(Saved entries)
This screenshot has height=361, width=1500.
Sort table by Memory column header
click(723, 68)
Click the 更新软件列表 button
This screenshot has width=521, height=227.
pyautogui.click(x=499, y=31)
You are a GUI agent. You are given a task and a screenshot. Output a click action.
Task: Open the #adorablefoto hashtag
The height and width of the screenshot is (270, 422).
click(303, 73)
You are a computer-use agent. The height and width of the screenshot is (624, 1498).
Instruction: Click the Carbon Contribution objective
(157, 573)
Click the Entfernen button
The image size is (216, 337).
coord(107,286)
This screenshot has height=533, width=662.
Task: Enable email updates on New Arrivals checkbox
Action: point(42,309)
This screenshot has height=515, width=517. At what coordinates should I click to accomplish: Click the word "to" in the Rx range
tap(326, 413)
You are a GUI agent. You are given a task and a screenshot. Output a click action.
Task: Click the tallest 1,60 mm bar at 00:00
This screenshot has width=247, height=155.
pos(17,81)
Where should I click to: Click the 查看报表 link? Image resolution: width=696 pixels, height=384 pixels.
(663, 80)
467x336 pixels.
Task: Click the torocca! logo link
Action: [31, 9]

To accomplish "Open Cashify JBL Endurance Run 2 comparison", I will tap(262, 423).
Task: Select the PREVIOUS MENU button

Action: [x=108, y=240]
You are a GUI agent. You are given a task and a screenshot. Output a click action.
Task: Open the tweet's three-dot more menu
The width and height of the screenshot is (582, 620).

=== Exercise brief ===
Repeat the data in full, matching each line exactly.

=== Task solution ===
This screenshot has height=361, width=1500.
Sort table by Memory column header
click(723, 68)
Click the 更新软件列表 button
This screenshot has width=521, height=227.
pyautogui.click(x=499, y=31)
You are a GUI agent. You are given a task and a screenshot. Output a click action.
Task: Open the #adorablefoto hashtag
The height and width of the screenshot is (270, 422).
click(303, 73)
You are a computer-use agent. The height and width of the screenshot is (624, 1498).
Instruction: Click the Carbon Contribution objective
(157, 573)
Click the Entfernen button
The image size is (216, 337).
coord(107,286)
This screenshot has height=533, width=662.
Task: Enable email updates on New Arrivals checkbox
Action: point(42,309)
This screenshot has height=515, width=517. At what coordinates should I click to accomplish: Click the word "to" in the Rx range
tap(326, 413)
You are a GUI agent. You are given a task and a screenshot. Output a click action.
Task: Click the tallest 1,60 mm bar at 00:00
This screenshot has width=247, height=155.
pos(17,81)
Where should I click to: Click the 查看报表 link? Image resolution: width=696 pixels, height=384 pixels.
(663, 80)
467x336 pixels.
Task: Click the torocca! logo link
Action: [31, 9]

To accomplish "Open Cashify JBL Endurance Run 2 comparison", I will tap(262, 423).
Task: Select the PREVIOUS MENU button

Action: [x=108, y=240]
You are a GUI agent. You are given a task and a screenshot. Output a click action.
Task: Open the tweet's three-dot more menu
The width and height of the screenshot is (582, 620).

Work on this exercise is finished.